I guess you’ve gone back to that debut album recently, preparing for the tour.  Are there songs on there which you’ve not played for, that you’re looking forward to exhuming?

We’ve probably done most of them over the years, because the first LP is almost like a greatest hits.  But there is Casbah Rock – I don’t know if we’ve ever done that since.

It’s such a short track, as well.

There are a few extra verses which never made it on the record.  On the LP, it’s just a cassette demo recording that we did, a year previously.  I think it was my idea to stick that on at the end, as a little snippet. 

Wasn’t that the name of the club where you had an early residency?

The Casbah was our Cavern, basically.  It was where we learned our chops.  It was a bit of a den of iniquity, to be honest.  It used to be a pub, and then it was bombed and they replaced it with a Portakabin.  A lot of rock bands played there, doing Thin Lizzy covers and whatever.  So we kinda went in there with a snotty attitude: we were going to play some decent music.  But we loved it, because that was where we built up our crowd.

What do you remember about the sessions for recording the album?

Because we had played those songs for about a year, we could knock them off really quick.  Roger Bechirian was the producer, and it was great working with him.  He did a really good job; I was a bit scared that he’d soften it a bit, and lose the edge.

I think the production has a real sparkle to it.

It’s very poppy as well, which is great.  We did Get Over You with Roger before the album, and I was a bit disappointed with that, because it was a bit too polished.  But he stepped back a bit, and let us just be ourselves on the LP. 

It was done at Eden Studios in Acton.  We over to London in January 79, and I think we were there for about four weeks.  So it wasn’t that quick really, when I think about it.  Probably two weeks recording and two weeks mixing.  We rented out some little place, just off Paddington.  The first time you’re ever in London, your eyes are wide open.  It was a great atmosphere, and the camaraderie was great.  It was probably the best time, you know?  The best time in the band.

You split in 83, after eight years together.  Then you reformed in 99, with Paul McLoone singing instead of Feargal Sharkey.  This line-up has actually been together longer than the original line-up, so why has it lasted so long?

I think it’s because there’s no pressure now.  We’re not signed to a record company, so we can do it at our own leisurely pace.  And we don’t play every week, which keeps it fresh. 
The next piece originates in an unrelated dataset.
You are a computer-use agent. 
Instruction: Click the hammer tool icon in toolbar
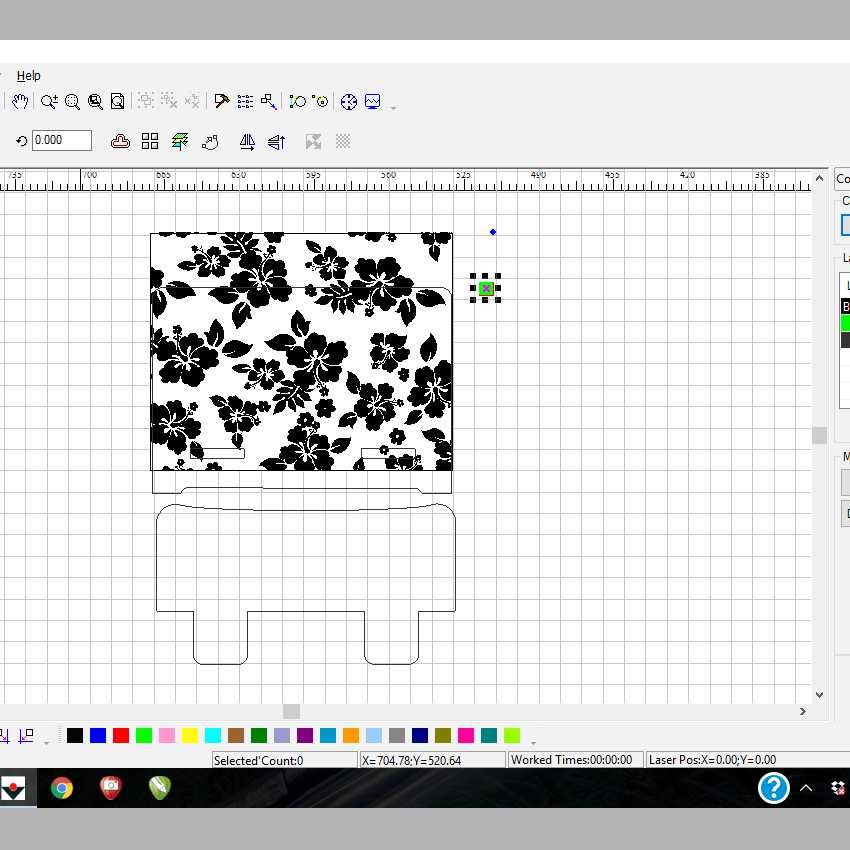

Why did the original version fold?  Were there internal tensions, or was it because of chart positions?

Yeah, chart positions.  The third and fourth LPs were selling less and less.  We were playing to half-empty halls.  Like most bands, it was just demoralising.  You think: why bother?  The fun had gone out of it. And you’ve got to remember, this was 82, 83.  It was all synthesisers and New Romantics.  So we were definitely passé by then.

Will you be starting your set with the debut album?

I think we will, but it will probably only last about twenty minutes! (Laughs)  Then we’ll do Get Over You, Teenage Kicks, and maybe a few B-sides.  And then of course we’ll do the other songs from Hypnotised, and we do new songs as well.  We’ve recorded two LPs with this line-up.  A lot of the music press don’t take the new Undertones seriously, because it’s not Feargal.  So they won’t listen; they won’t give it a chance.  Which is a real shame, because I like to think we’re still coming up with really good songs.

I haven’t seen you on stage since you famously played the first ever night at Rock City, in late 1980.

I still remember that really well. Orange Juice supported us – what a great band they were, as well. Oh, it was a brilliant night!  A fantastic night!  That’s a great venue.